Converts a local/network or http folder that contains a quest.yml and associated data into a service that can be accessed through quest

Parameters

uri (string, Required) – uri of new ‘user’ service

Returns

status of adding service (i.e. failed/success)

Return type

message (string)

quest.api.authenticate_provider(uri, **kwargs)[source]

Authenticate the user.

Parameters

uri – uri of ‘user service’

quest.api.cancel_tasks(task_ids)[source]

Cancel tasks.

Parameters

task_ids (string or list of strings, Required) – id of tasks to be cancelled

quest.api.copy(uris, destination_collection, as_dataframe=None, expand=None)[source]
quest.api.delete(uris)[source]

Delete metadata for resource(s)

Warning

deleting a collection deletes all associated datasets

Parameters

uris (string, comma separated string or list of strings, Required) – uri(s) of collection, and/or dataset to delete

Returns

True on success

Return type

status (bool)

quest.api.delete_project(name)[source]

Delete a project.

Deletes a project and all data in the project folder.

Parameters

name (string, Required) – name of a project

Returns

all remaining projects and their respective folders

Return type

projects (dict)

quest.api.delete_user_provider(uri)[source]

Remove ‘user’ service.

Parameters

uri – uri of ‘user service’

quest.api.download(catalog_entry, file_path, dataset=None, **kwargs)[source]

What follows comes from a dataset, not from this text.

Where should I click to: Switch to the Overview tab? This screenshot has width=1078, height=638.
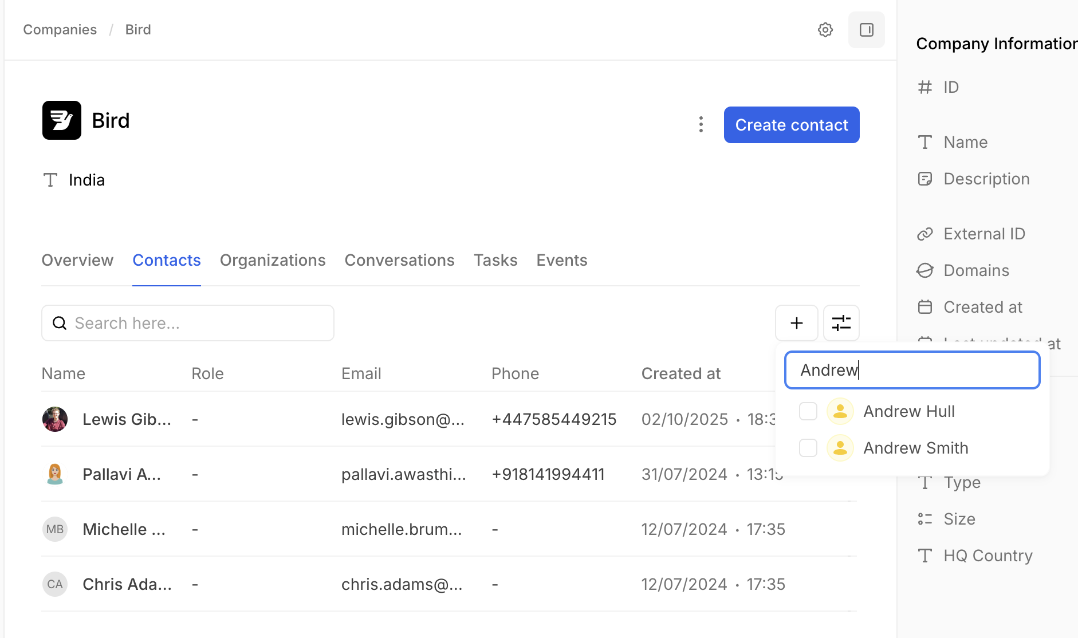[x=77, y=261]
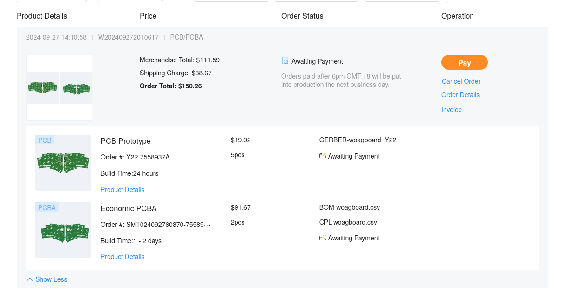Click the right board thumbnail in order summary

pos(76,88)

Download dataset and save it locally.

Parameters
  • catalog_entry (string, Required) – uri of catalog_entry within a service or collection

  • file_path (string, Required) – path location to save downloaded data

  • dataset (string, Optional, Default=None) – maybe only be used by some providers

  • async – (bool, Optional, Default=False) if True, download in background

  • kwargs – optional download kwargs

Returns

details of downloaded data

Return type

data (dict)

quest.api.download_datasets(datasets, options=None, raise_on_error=False)[source]

Download datasets and save them in the Quest project.

Parameters
  • datasets (string or list, Required) – datasets to download

  • options (dict, Optional, Default=None) – Dictionary of download options to stage the datasets with before downloading (see quest.api.stage_for_download())

  • raise_on_error (bool, Optional, Default=False) – if True, if an error occurs raise an exception

  • async (bool, Optional, Default=False) – if True, download in background

Note

If options are not provided then the datasets should already download options set by calling quest.api.stage_for_download().

Returns

download status of datasets

Return type

status (dict)

quest.api.get_download_options(uris, fmt='json')[source]

List optional kwargs that can be specified when downloading a dataset.

Parameters
  • uris (string or list, Required) – uris of catalog_entries or datasets

  • fmt – format in which to return download_options. One of [‘json’, ‘param’]

quest.api.get_active_project()[source]

Get active project name.

Returns

name of currently active project

Return type

name (string)

quest.api.get_api_version()[source]

Get QUEST API version.

Returns

version of QUEST API being used

Return type

QUEST version (string)

quest.api.get_auth_status(uri)[source]

Check to see if a provider has been authenticated

Parameters

uri – uri of ‘user service’

quest.api.get_collections(expand=False, as_dataframe=False)[source]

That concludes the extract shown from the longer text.